Something just snapped in me the last two weeks.
It was an accumulation of horror, I suppose. For the first time in the last thousand days of horrors since Arafat decided to show these idiot peacemakers his true colors, I couldn’t watch them put the bodies into body bags in the center of Jerusalem. Couldn’t watch the reporters interview the victims in the hospital. Couldn’t listen to the politicians say what politicians always say… I turned off the television. Stopped reading newspapers.
But of course, information trickled through. The seven year old girl shot in the head in her parents’ car on Israel’s main highway on her way home to Haifa. Briefly, flipping by CNN, catching their description of it as a “shooting of a settler in the West Bank.” And then someone e-mailed me the news about the American father killed a day after his son’s wedding…
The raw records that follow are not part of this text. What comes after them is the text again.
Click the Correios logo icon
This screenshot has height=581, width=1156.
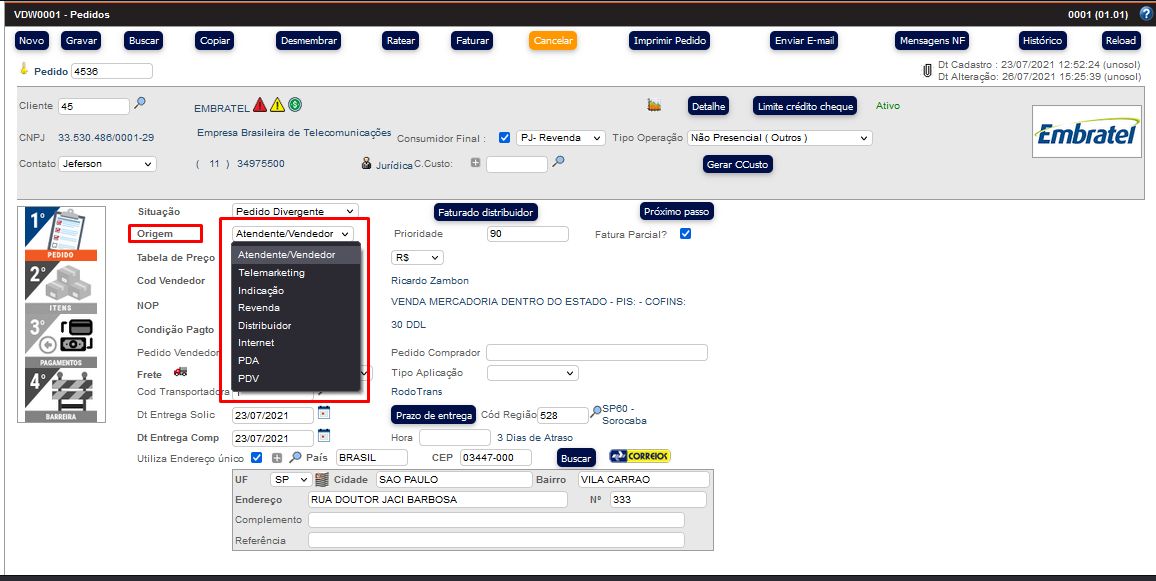pyautogui.click(x=639, y=456)
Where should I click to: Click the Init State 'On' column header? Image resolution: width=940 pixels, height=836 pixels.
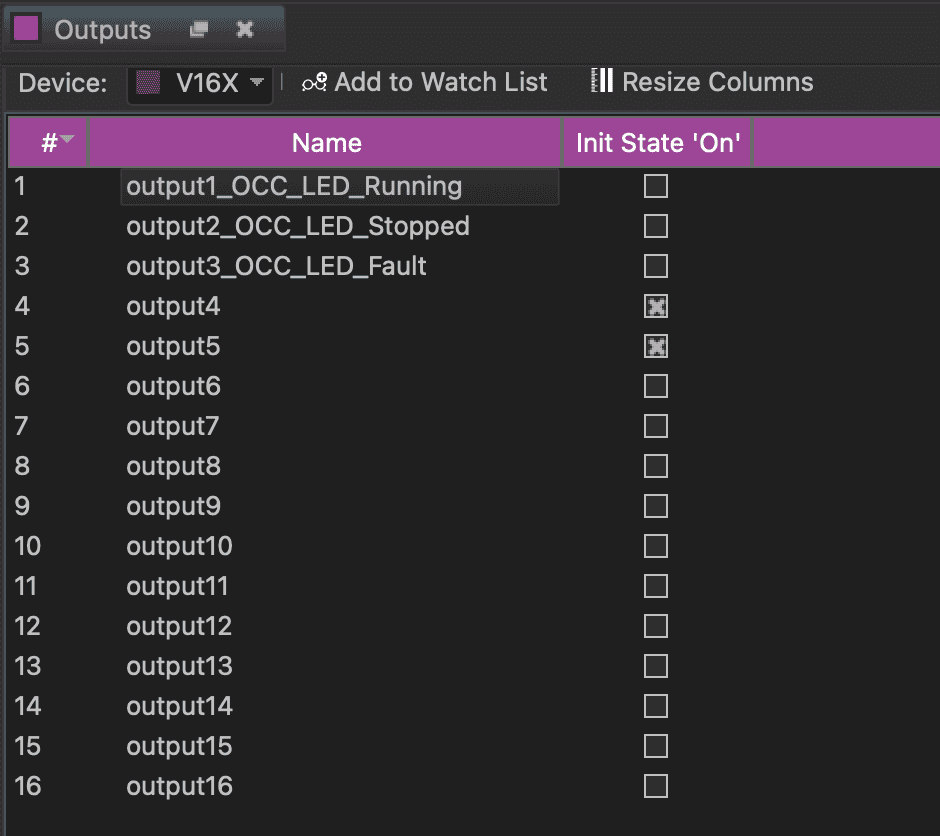coord(657,143)
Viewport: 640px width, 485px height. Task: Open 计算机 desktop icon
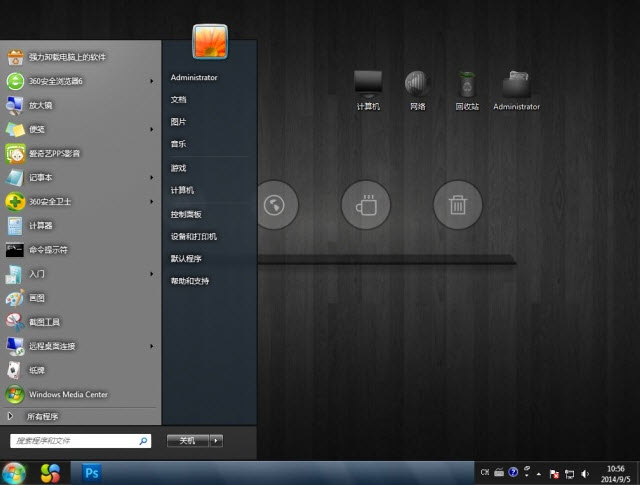[x=368, y=89]
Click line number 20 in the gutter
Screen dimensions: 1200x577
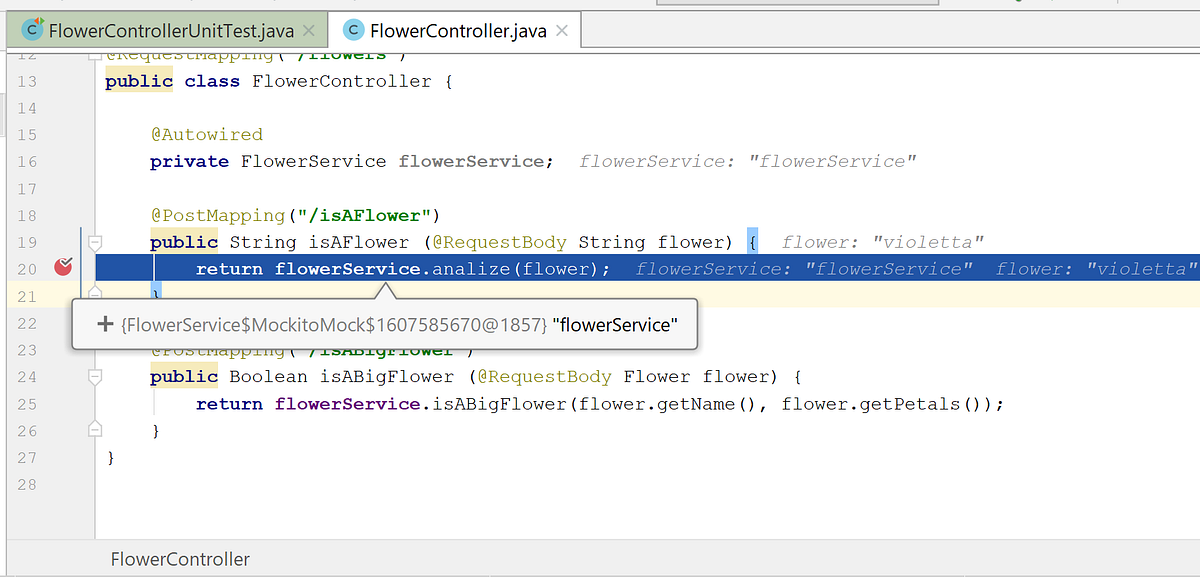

I felt something weaken when I heard that. But I suppose it was the information that I read online from Maariv: that Colin Powell had transferred $300 million directly to Muhammad Dahlan, Abu Mazen’s “security chief” (responsible for blowing the legs off children in Kfar Darom in a terrorist bus attack) to buy equipment to “fight terrorism” that finally tore my heart in two.
According to security sources quoted in the article, the Americans were giving Dahlan three months to prove himself. How many weapons could be purchased, how many suicide belts, how many terrorist cells rebuilt, re-staffed, in three months, with $300 million?
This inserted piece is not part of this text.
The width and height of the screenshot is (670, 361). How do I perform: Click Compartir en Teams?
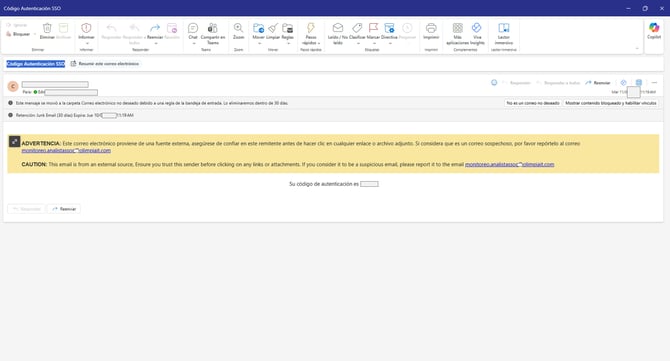213,34
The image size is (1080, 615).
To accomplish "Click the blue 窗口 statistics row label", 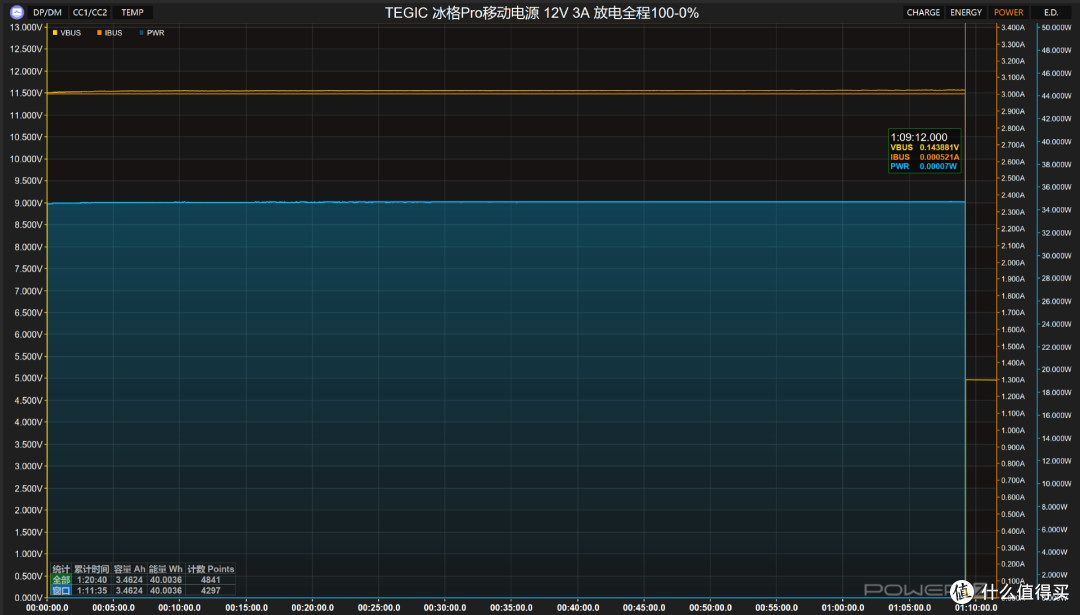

I never thought much about the phrase, to “tear your hair out.” Until I sat down and wanted to do just that.
The interesting thing, though, about falling apart, is that you can’t. Not really. I’d promised my grandson’s teacher I’d come to Rechovot and give the fourth graders a lecture on literature. So I washed out my red eyes, put on a nice linen suit, and went to Rechovot.
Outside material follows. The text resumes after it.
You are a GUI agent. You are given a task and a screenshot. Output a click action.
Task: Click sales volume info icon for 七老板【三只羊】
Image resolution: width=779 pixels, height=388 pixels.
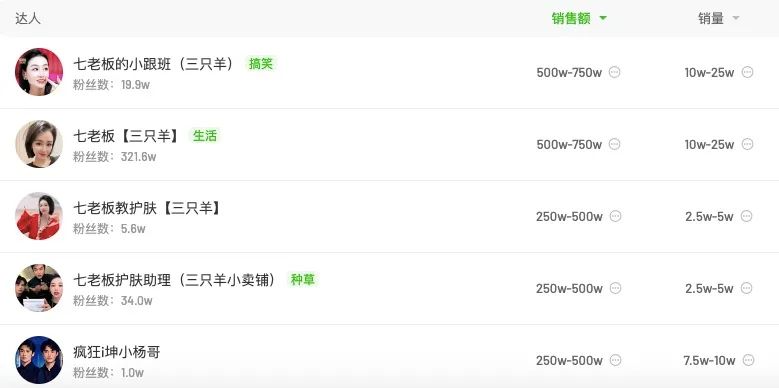pyautogui.click(x=747, y=144)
There I was, led down to the bomb shelter which serves as a meeting room in my grandson’s State religious school. There I was, in a sweltering room faced with the beautiful little faces of Israeli ten year olds. Little girls with ponytails and shining eyes; exquisite Ethiopians, little Russian blondes, big, lively boys… And here I was, and they were all looking at me. Suddenly, I forgot about everything else.
I suddenly didn’t want to disappoint or bore them. I wanted, suddenly, to tell them how, in second grade, I had a wonderful teacher who showed me the joys of expressing your imagination on paper. I would tell them about the joy of writing, and reading and being published.
In the heat of an Israeli summer, those fifty kids and I forgot about the world around us, and talked about the future, where each one would be free to learn, create, and perhaps even publish. They asked a million questions, and suddenly I found my heart whole again, if not quite uncracked.
A day later, I went to the Bat Mitzvah celebration for the daughter of good friends. Sitting next to me was a woman who’d lost her wonderful son in the army only six months ago, defending the State of Israel. She was surrounded by her other children. And when the music began, she was the first one to get up and dance. She danced with the mother of the Bat Mitzvah girl, and the girl herself, stepping to the Jewish music as the stars shone above us in Jerusalem’s hills, twinkling as they do, night after night, as they did during the battle for Jericho when we Jews came out of the desert to claim our inheritance.
Twinkling as they did above the Holocaust survivors in 1948, when they came straight from concentration camps to give their lives to build a Jewish State. Twinkling above the heads of the fourth graders in Rechovot as they dreamed of becoming artists and writers, and policemen and dancers in the Land of Israel, when they grow up… when they grow up, safe, and well, and beautiful, into Israeli adults.
And as I saw her dancing, I felt a few more cracks begin to heal. And I too, got up to dance.